Séisme d’Al-Haouz au Maroc : deux ans après, 90 % des survivants vivent encore sous des tentes

Deux ans et demi après le séisme dévastateur de magnitude 6,8 qui a frappé la province d’Al Haouz et plusieurs régions du Haut Atlas le 8 septembre 2023, des milliers de familles marocaines vivent encore dans des conditions précaires.
La catastrophe d’Al-Haouz agit comme un révélateur brutal : derrière les discours rassurants du Makhzen (annonces gouvernementales en fanfare de reconstruction en faveur des sinistrés), la réalité est celle d’une population abandonnée, contrainte de survivre seule face à l’urgence.
Ce fossé béant entre les promesses éclatantes et la sombre réalité vécue sur le terrain est le fruit de politiques ultralibérales du gouvernement d’Aziz Akhanouch qui tournent le dos aux doléances locales, préférant investir dans des projets grandioses destinés à soigner l’image du régime.
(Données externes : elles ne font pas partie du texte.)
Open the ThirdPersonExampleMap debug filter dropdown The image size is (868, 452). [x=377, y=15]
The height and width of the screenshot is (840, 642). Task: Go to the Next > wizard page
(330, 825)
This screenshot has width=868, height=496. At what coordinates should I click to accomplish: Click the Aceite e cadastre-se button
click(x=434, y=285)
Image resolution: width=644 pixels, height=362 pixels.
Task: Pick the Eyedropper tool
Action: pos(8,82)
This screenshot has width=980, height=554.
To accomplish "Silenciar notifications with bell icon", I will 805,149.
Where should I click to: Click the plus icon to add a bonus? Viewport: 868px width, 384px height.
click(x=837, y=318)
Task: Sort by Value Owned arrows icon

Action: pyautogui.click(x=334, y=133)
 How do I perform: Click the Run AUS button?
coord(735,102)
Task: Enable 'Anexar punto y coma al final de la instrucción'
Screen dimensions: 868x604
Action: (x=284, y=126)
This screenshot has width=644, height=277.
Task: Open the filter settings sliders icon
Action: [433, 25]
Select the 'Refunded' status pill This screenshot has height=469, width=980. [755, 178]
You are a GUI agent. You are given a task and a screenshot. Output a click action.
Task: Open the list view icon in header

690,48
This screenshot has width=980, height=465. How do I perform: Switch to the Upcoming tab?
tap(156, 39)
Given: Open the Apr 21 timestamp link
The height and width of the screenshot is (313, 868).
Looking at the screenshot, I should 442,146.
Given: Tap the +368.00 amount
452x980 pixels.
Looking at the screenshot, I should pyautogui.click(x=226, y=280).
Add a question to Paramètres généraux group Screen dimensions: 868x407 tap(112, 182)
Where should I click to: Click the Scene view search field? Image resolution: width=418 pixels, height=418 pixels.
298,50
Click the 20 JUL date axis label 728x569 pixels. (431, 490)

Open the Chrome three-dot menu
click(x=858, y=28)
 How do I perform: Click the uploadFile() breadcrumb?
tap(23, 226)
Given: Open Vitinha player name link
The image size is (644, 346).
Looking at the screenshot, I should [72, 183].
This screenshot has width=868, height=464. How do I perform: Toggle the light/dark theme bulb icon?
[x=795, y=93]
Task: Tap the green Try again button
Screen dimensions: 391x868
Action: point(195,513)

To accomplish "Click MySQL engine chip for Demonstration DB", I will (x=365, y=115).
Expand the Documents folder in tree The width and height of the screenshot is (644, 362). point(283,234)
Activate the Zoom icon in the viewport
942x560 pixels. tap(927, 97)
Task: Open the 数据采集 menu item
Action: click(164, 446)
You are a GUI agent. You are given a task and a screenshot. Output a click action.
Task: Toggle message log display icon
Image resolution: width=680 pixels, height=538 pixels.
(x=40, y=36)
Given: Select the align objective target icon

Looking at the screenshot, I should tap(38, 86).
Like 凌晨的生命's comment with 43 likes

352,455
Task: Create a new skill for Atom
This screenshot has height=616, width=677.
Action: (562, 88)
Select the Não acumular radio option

Le contraste est saisissant : alors que le Maroc se félicite de l’avancée de ses chantiers sportifs pour accueillir la Coupe du monde, les sinistrés d’Al-Haouz continuent de protester pour obtenir une aide minimale. Une illustration flagrante d’une gouvernance à deux vitesses, où la vitrine internationale prime sur la détresse nationale.
Selon le dernier rapport du l’“Observatoire de la reconstruction post-séisme de l’Atlas”, présenté le 27 février 2026 par l’association Transparency Maroc, 90 % des familles interrogées dans les provinces d’Al Haouz et de Chichaoua résident toujours dans des tentes ou des abris temporaires. Sur les 454 ménages sondés.
Les familles sinistrées dénoncent des procédures complexes pour bénéficier des procédures d’aides gouvernementales et des classifications arbitraires de leurs maisons endommagées. Certaines habitations initialement reconnues comme « totalement détruites » ont été requalifiées en « partiellement endommagées », réduisant ainsi leurs chances de bénéficier d’une éventuelle aide.
Dans une publication sur les réseaux sociaux, le responsable de la jeunesse du Parti de la Justice et du Développement (PJD), Reda Bokmazi, a vivement dénoncé la manière dont les autorités marocaines ont géré la situation des sinistrés du séisme d’Al Haouz. Selon lui, cette gestion illustre un « échec flagrant » des politiques publiques censées réduire les inégalités territoriales et sociales, mais qui, en réalité, ne font que les accentuer.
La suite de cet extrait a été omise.